Building Connections to Colleagues

It is impossible for people actively involved in electronic security to escape the term “networking.”

Everything is networking these days — from cameras to card readers, computers to cash registers, it seems our whole world is networked.

How about you? Are you networked?

Let me explain. Most of us know about our personal network — a loose consortium of family, friends and business acquaintances. We’re mindful of where people are in their careers and some of us are careful to keep our contact list up to date so we can keep in touch. But few of us actively work our networks, except for when we’re ready to make a career change. If you’ve got that mindset, you could be making a terrible mistake.

Within your group of contacts is the answer to almost any question you would care to ask. Remember: you’re not just relying on your contacts, but their contacts as well. There are thousands of people at your disposal with a collective pool of relevant knowledge that dwarfs the Internet. They have something that the ’Net sorely lacks: experience and perspective.

Imagine that you’re looking for a new battery-powered video test monitor to calibrate cameras that you’re installing. You certainly wouldn’t search the Internet — even searching for the specific string “Video Test Monitor” brings up more than 200 hits. Searching without quotes (allowing the words to be in a different order) brings up more than 10 million hits. Clearly that won’t work.

The only answer is to go through your network, asking folks you know for a specific recommendation.
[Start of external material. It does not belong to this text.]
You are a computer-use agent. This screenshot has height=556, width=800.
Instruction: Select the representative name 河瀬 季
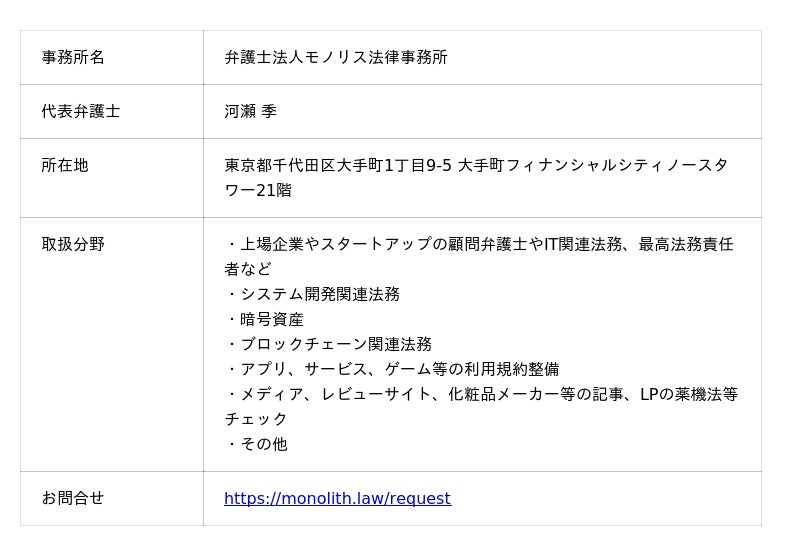coord(251,111)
This is an unbiased response based on the experiences of someone you know and trust.

Establishing Your Network
How do you build this network? Some people are fortunate that they remember the names and professions of everyone they meet, but if you’re like me it doesn’t come that easy. I put virtually every contact I make into a database and add a few categories for profession, where I met them, the line of work they’re in and so on.
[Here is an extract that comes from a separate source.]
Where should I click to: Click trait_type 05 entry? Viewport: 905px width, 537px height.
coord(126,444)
My other goal is to keep these contacts fresh by speaking with or E-mailing folks at least once a year or so. Even with pulling out contacts that I haven’t stayed in touch with, my database routinely has in excess of 1,400 contacts, which gets expensive around the holidays but is well worth it.

If you’d like to do this more formally, there are numerous Internet services that structure your network for you.
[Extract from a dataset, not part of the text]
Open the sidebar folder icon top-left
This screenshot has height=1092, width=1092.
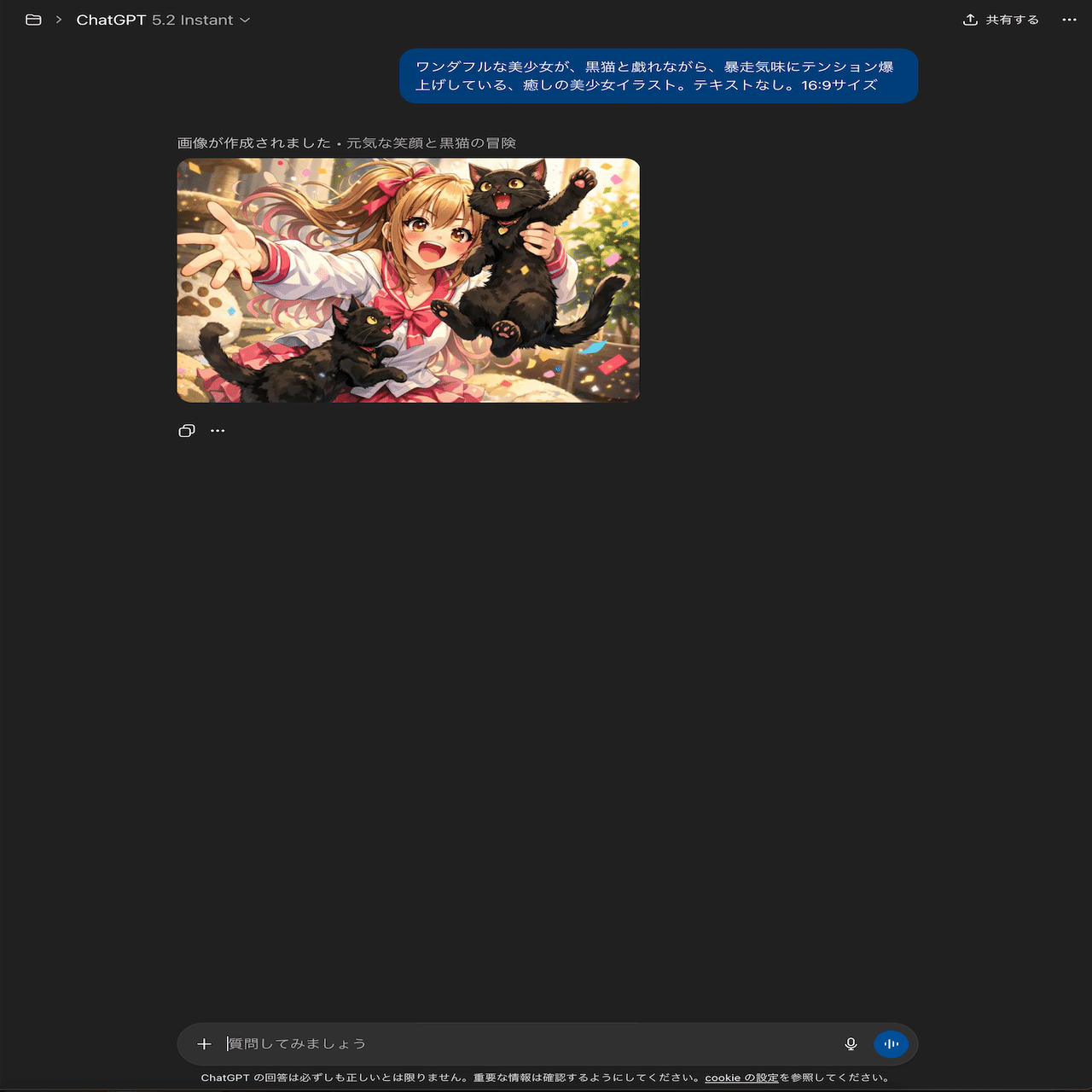pos(32,19)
One free service, Linkedin (, allows you to enter your contact information, invite associates and friends to join and link to other users of the service. You can view people who are linked to your links, but you can’t contact them directly without a referral from a person who is linked directly to you. This is a great tool for finding people in specific professions or companies.

Another great thing about using your network to solve problems is that your contacts will start using you as a part of their own networks. People will call you to “pick your brain” on one topic or another, and that will strengthen your link to them the next time you need something.

Balance Networking and Work
The only concern I ever hear about this topic is “where do I draw the line?” Clearly, we’re all busy with our day jobs and have a limited amount of time to chat with friends and dispense free advice. Knowing how much time can be spent networking and what this time should entail is essential in managing this segment of your life and career. I use two filters:

I will spend as much time on my network as it saves me.
If calling my contacts and asking questions saves me three or four hours a week in research, that’s the minimum amount of time I’ll set aside for networking functions. Remember, time management can help you here as well. Consider calling people back at a more convenient time, such as during your commute, or before or after normal work hours for folks in other time zones.

Stick to verbal communication.
Since I’m a consultant and I charge for my time, I needed a way to separate friends asking for advice from paying clients. My solution: I’ll give verbal help, or pass on a phone number if appropriate, but I rarely write reports, E-mails or provide a written opinion. It limits the amount of follow-up time needed for these calls and seems to work for everyone. You’ll come up with some limits that work in your profession, and it’s important that no one feels that they’re being taken advantage of.

By working your personal network, you’ll be more effective and have an army of volunteer “consultants” at your disposal. All it takes is the time involved and being there for them when needed. And if you find that you are ready to make that career change, you’ll be calling people who owe you a favor or two, which sure can’t hurt!